## Exercise
Within the entries below, please return exactly the lines from the one with "Open application settings via the gear icon" through the one with "Task: Open 行止晚官微的主页 link in the second post", leaving out any pictures.

(Dataset entries)
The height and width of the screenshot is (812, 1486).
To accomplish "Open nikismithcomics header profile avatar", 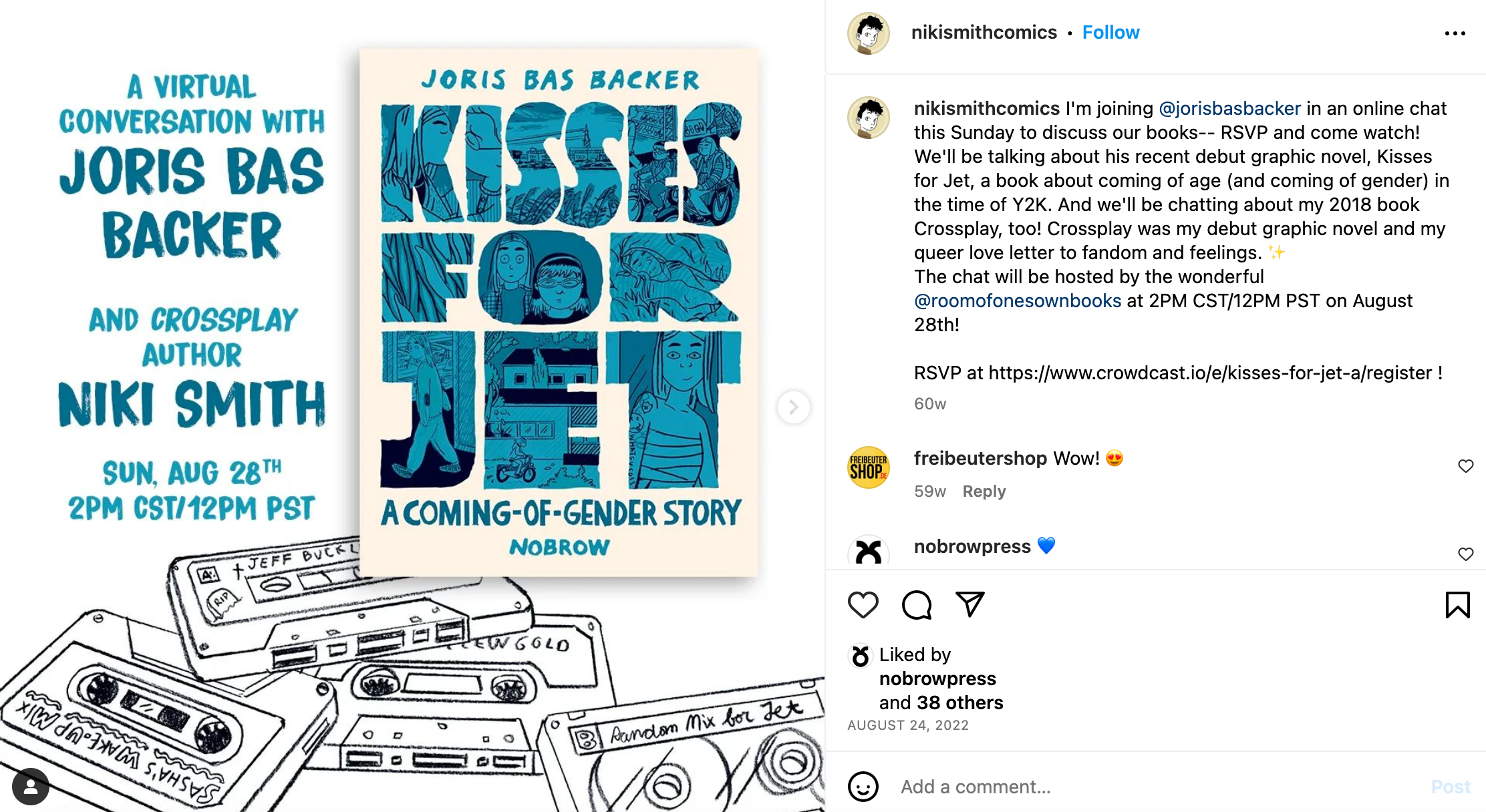I will click(868, 33).
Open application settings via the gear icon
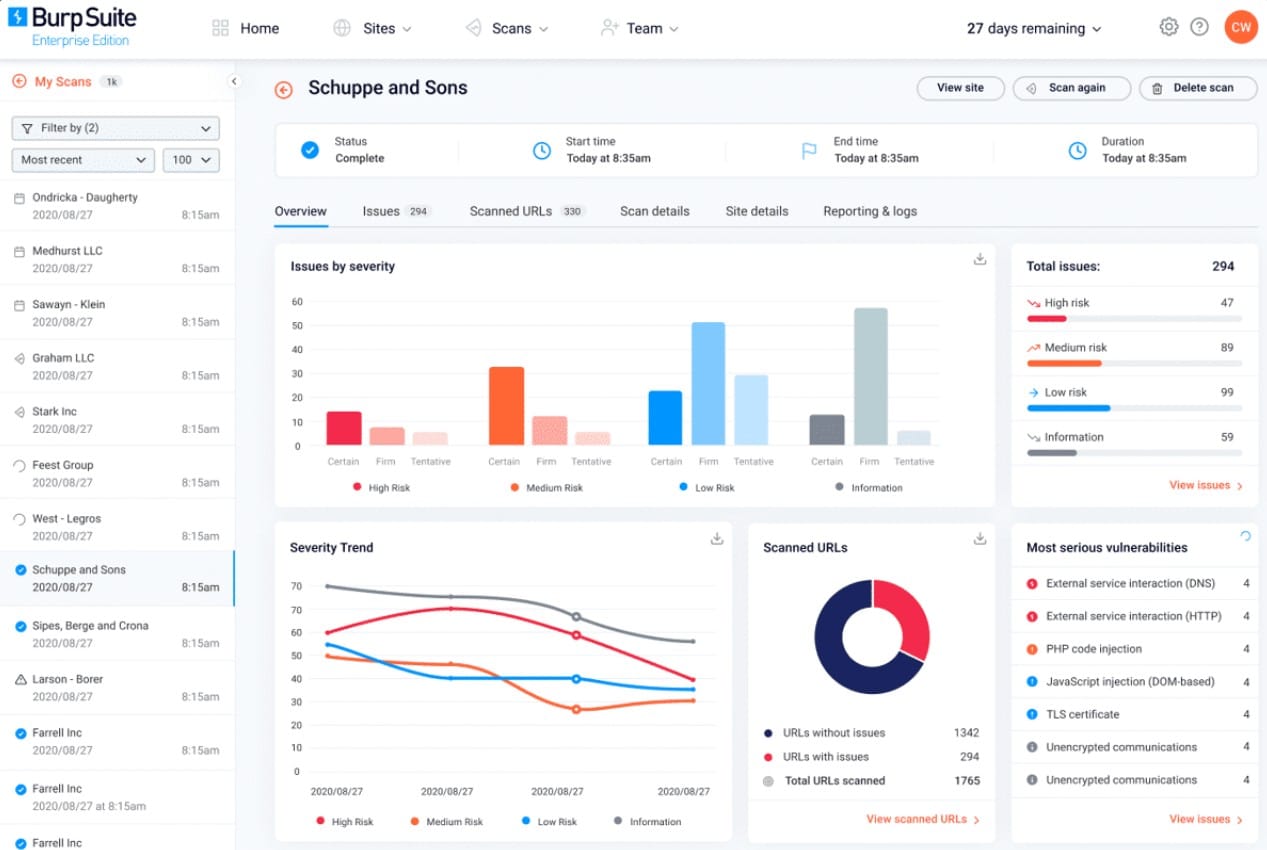The image size is (1267, 850). (1168, 27)
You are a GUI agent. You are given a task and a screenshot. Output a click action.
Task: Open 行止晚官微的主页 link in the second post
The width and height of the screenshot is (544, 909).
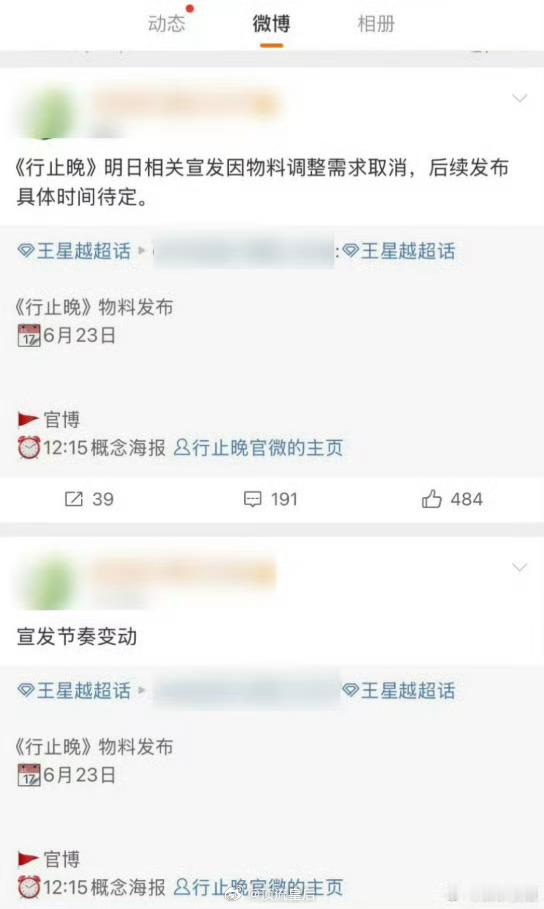pyautogui.click(x=259, y=887)

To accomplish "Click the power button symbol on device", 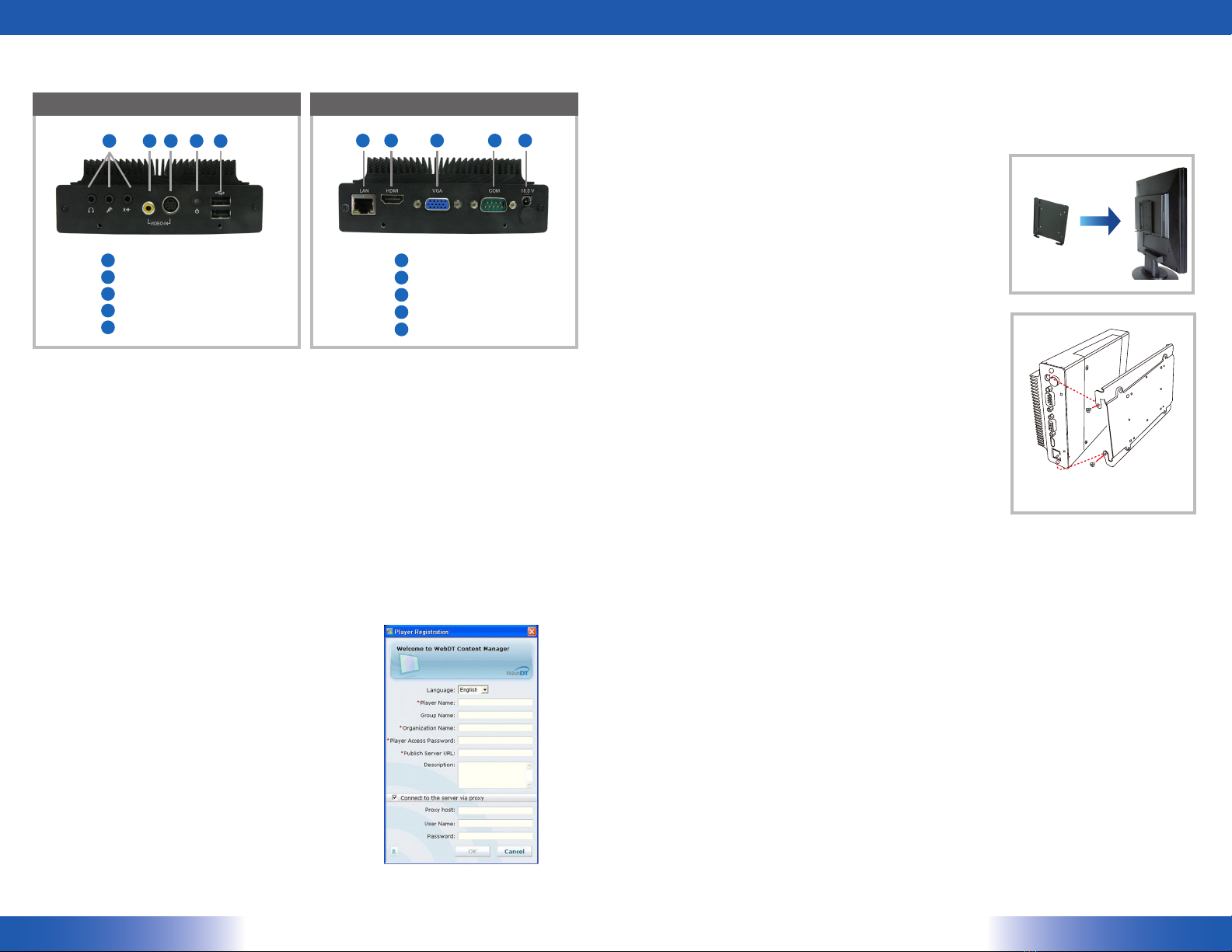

## Result of the exercise
Open application settings via the gear icon
The image size is (1267, 850). (1168, 27)
You are a GUI agent. You are given a task and a screenshot. Output a click action.
Task: Open 行止晚官微的主页 link in the second post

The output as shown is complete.